Sta ad un approccio intelligente e consapevole all’hip hop distinguere tra Sfera e Dark Polo Gang. Sta ad un approccio intelligente e consapevole all’hip hop capire che il genere è in continua evoluzione, non puoi cristallizzarlo ai Public Enemy, ad A Tribe Called Quest e ai Sangue Misto; ma questo non significa che il nuovo va preso ed abbracciato acriticamente, per il solo fatto che ha successo nell’immediato. Sta ad un approccio intelligente e consapevole all’hip hop capire cosa è fatto per restare (nel tempo), cosa è fatto per cavalcare (le mode del momento).

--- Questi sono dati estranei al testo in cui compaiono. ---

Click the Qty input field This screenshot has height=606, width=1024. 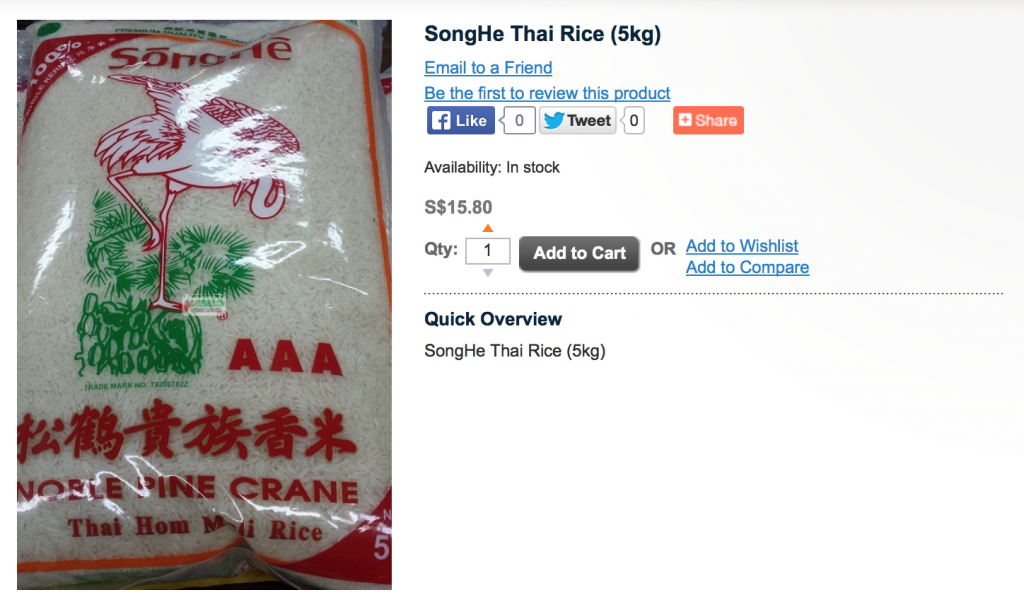(x=488, y=251)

E tutti gli artisti e i loro management di amici&famigli che non capiscono questo, che rifiutano ogni tipo di critica, che si inalberano anche per una mezza parola non positiva sul loro conto, che pensano a proteggersi dal confronto con chi non è lì solo per lodarli, ecco, tutte queste persone non solo sono degli scemi, ma fanno anche una cosa peggiore: fanno male alla musica, fanno male all’intelligenza, fanno male ad un arricchimento culturale collettivo, fanno male all’hip hop. Faranno bene ai loro conti in banca e alle loro views su YouTube, nel breve periodo, ok; ma occhio raga – karma is a bitch. Per quanto riguarda invece chi ascolta, chi seleziona su Spotify, chi cerca su YouTube, beh: se l’hip hop in modo quasi inconsapevole vi affascina tanto è perché è più di una moda, più di una semplice musica. Se la trattate da moda o da semplice musica fare pure, ma pregate che ci sia qualcuno che arrivi a rompervi le scatole: sta lottando per preservare il fascino di ciò che vi sta seducendo tanto.